Opowieść o znudzonych sobą małżonkach? Czy może hymn na cześć małżeństwa? Sztuka "Udręka życia" nazywana jest "komedią rodzinną", a opowiada przede wszystkim o poszukiwaniu szczęścia, zmaganiach z nużącą codziennością, lęku przed opuszczeniem i zapomnieniem. To gorzka refleksja nad przemijaniem życia i miłości pary starzejących się ludzi. W przewrotnym tekście Hanocha Levina nawet melancholia zyskuje ironiczny, czasem groteskowy charakter.

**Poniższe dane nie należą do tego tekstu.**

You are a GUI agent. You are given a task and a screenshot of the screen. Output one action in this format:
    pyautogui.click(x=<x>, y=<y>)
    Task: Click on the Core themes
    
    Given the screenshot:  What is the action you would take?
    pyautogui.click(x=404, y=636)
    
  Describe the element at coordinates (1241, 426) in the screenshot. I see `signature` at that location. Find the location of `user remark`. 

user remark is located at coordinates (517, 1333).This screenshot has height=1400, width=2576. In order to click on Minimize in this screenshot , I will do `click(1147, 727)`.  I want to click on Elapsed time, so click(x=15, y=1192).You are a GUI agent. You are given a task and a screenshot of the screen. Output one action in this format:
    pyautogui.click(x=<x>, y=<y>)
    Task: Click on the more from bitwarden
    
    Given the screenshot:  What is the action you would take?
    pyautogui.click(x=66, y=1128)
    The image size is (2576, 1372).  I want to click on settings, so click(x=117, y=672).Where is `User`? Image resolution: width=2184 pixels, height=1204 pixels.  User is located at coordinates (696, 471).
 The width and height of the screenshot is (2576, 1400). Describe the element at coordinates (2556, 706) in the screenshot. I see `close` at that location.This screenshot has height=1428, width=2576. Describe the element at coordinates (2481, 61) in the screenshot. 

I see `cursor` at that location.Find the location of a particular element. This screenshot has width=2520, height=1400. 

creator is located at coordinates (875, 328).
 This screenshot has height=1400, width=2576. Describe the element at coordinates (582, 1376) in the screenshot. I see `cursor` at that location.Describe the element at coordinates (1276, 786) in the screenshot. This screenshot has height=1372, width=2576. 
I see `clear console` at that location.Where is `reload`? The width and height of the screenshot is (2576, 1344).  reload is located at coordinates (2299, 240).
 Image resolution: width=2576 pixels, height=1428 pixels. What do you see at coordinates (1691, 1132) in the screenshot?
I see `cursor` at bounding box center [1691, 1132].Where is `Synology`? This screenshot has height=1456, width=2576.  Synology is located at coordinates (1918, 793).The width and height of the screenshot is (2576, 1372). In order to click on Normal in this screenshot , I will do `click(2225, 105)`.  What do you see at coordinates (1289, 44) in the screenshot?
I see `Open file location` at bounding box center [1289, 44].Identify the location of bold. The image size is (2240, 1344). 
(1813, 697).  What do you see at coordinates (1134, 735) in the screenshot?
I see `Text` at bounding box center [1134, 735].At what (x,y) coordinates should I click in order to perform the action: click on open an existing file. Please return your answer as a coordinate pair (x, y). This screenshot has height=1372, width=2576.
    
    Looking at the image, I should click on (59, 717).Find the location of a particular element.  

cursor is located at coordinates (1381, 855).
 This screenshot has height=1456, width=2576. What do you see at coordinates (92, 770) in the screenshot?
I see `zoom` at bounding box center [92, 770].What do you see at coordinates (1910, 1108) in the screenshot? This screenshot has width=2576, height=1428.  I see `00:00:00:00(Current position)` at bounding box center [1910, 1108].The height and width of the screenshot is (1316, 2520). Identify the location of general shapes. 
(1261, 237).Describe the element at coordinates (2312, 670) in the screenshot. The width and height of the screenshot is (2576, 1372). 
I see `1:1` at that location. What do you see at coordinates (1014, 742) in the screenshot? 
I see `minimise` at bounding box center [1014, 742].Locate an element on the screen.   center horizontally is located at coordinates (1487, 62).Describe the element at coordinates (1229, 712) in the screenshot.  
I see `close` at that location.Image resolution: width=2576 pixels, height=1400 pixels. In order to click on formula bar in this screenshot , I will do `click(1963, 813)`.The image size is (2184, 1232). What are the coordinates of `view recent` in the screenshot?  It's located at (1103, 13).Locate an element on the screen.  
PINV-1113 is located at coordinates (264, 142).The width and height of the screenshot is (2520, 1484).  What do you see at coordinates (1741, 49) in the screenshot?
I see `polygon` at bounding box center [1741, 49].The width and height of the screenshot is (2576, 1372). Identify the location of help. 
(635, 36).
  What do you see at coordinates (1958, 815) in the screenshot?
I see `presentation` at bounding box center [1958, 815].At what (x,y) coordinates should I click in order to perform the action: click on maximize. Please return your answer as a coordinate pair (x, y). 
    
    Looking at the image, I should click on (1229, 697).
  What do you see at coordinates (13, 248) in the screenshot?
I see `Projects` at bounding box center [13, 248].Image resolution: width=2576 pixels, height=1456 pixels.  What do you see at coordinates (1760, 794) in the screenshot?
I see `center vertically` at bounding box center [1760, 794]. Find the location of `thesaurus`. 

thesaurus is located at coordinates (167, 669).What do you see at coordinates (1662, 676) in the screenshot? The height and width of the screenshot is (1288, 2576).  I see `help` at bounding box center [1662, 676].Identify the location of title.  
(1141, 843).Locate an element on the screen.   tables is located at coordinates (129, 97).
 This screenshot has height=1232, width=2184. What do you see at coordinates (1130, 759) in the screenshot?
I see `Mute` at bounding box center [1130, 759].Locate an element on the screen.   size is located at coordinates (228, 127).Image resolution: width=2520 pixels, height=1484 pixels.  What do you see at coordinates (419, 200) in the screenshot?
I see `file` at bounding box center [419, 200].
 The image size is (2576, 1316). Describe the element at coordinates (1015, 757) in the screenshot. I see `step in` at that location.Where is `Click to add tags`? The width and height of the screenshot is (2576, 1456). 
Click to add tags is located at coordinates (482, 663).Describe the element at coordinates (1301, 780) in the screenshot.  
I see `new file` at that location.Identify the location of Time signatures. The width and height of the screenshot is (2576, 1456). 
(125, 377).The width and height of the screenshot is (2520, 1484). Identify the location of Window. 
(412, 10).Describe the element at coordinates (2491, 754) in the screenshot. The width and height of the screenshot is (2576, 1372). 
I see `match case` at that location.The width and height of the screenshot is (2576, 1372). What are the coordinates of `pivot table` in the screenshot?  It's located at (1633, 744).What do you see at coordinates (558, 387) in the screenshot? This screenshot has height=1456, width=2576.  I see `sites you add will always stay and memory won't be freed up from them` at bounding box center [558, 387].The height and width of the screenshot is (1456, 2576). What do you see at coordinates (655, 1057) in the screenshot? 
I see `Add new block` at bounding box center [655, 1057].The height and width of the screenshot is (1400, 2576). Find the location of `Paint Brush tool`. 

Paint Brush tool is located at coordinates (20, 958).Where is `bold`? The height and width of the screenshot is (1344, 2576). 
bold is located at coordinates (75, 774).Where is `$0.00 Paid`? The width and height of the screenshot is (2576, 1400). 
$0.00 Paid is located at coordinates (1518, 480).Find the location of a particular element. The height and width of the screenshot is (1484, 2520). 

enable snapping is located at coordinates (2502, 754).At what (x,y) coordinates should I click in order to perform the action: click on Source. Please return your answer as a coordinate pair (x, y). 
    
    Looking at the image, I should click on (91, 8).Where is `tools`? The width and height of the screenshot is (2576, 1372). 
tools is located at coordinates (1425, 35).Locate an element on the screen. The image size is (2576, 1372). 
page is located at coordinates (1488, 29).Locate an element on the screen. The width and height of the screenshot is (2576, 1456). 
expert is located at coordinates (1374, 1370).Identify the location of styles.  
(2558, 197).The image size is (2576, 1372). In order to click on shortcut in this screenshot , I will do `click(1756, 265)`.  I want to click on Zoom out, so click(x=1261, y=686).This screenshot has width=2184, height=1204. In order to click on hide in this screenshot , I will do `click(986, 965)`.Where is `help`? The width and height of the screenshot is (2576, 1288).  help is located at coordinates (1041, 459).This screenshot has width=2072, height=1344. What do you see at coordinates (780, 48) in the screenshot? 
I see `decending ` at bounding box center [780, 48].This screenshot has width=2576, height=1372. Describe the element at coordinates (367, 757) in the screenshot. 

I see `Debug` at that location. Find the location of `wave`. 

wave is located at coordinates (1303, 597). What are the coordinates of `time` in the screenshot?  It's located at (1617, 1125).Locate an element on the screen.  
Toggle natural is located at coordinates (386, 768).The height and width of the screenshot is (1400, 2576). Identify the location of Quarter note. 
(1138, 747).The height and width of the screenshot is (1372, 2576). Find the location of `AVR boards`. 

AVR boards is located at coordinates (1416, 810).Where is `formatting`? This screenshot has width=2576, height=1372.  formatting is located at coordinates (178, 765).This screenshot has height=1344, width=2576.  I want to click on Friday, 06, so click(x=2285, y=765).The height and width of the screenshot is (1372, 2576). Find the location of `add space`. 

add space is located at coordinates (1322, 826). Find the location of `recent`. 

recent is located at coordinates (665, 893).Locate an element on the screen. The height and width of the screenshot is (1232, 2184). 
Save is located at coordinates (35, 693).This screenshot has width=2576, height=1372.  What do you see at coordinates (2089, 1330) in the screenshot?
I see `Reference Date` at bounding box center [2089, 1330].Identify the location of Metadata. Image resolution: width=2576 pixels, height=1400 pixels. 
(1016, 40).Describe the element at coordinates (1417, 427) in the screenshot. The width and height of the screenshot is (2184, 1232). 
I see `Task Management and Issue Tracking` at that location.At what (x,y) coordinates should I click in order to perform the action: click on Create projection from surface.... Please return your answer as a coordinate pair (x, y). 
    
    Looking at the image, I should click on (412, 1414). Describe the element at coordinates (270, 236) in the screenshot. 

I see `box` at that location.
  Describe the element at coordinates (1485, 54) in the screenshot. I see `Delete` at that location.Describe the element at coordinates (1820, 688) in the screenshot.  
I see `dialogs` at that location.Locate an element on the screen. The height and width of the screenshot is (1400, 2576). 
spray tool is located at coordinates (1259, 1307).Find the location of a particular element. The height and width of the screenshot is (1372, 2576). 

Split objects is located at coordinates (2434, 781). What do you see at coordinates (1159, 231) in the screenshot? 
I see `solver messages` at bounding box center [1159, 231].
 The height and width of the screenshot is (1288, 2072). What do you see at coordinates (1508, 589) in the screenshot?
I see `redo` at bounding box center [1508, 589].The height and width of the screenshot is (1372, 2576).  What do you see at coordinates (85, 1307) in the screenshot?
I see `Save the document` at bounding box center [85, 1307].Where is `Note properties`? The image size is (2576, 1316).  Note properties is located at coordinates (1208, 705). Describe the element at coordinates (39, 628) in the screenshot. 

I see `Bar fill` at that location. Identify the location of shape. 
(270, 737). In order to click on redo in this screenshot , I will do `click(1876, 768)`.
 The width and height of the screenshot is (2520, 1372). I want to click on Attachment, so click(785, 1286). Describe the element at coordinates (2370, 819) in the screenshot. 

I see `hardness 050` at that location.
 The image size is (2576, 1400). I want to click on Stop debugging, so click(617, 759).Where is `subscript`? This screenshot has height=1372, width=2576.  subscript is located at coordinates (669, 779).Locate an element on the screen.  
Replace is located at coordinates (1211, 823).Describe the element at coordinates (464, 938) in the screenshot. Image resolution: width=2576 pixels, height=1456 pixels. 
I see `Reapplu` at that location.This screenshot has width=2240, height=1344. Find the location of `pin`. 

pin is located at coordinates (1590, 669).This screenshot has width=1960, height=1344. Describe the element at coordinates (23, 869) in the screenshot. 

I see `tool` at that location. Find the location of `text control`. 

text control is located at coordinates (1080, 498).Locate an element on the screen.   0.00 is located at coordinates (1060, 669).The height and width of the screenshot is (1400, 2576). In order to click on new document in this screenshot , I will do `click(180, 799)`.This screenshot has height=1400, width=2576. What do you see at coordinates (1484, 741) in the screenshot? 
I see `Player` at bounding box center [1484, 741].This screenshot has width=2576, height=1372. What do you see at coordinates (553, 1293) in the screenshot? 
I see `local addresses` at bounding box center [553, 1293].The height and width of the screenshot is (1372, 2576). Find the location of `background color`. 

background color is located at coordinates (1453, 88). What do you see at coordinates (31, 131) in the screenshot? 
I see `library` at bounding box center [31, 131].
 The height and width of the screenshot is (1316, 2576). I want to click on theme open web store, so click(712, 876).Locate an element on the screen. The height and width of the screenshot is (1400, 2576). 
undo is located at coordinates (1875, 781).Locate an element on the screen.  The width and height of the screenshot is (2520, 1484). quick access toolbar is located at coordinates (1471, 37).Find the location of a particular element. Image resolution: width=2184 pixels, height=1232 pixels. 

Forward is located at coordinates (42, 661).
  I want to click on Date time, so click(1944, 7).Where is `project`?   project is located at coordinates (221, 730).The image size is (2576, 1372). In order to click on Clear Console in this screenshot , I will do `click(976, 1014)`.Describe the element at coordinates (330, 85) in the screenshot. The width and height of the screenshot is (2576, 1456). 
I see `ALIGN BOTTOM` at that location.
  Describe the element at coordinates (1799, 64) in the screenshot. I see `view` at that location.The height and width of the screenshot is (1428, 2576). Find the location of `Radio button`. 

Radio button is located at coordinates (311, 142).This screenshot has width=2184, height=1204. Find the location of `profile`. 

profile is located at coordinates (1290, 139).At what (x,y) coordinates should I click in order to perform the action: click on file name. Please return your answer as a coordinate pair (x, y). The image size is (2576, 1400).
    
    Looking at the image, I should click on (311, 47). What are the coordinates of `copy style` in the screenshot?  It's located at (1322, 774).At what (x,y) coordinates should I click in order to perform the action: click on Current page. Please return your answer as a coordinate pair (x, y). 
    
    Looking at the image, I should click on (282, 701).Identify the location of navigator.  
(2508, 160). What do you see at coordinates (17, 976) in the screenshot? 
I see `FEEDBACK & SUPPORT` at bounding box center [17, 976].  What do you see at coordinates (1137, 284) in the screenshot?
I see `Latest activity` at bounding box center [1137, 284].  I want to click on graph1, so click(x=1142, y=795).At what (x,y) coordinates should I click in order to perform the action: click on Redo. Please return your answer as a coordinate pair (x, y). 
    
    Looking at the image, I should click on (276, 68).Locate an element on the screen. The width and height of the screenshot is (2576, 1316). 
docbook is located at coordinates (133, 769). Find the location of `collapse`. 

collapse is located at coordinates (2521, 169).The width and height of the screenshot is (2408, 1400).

To jest opowieść o życiu, o przemijaniu, o tym jak mężczyzna traktuje kobietę, z którą przeżył 30 czy 40 lat - mówił Janusz Gajos po dzisiejszej próbie. "Kobieta walczy do końca. Ona tak łatwo nie odpuści - dodawała Anna Seniuk. To nie jest sztuka tylko dla dojrzałych ludzi. Również dla tych, na których życie jeszcze czeka. Moja postać mówi, patrząc na widownię, "to kiedyś będzie też wasze życie - dodała aktorka.

Hanoch Levin, zmarły w 1999 roku Izraelczyk, był niepokornym gorszycielem publiczności w Tel Awiwie. Dziś uznawany jest za jednego z najciekawszych współczesnych dramatopisarzy. Jego sztukę reżyseruje w Teatrze Narodowym Jan Englert. Scenografię do przedstawienia zaprojektowała Barbara Hanicka, a muzykę napisał Stanisław Radwan. Premiera 16 grudnia.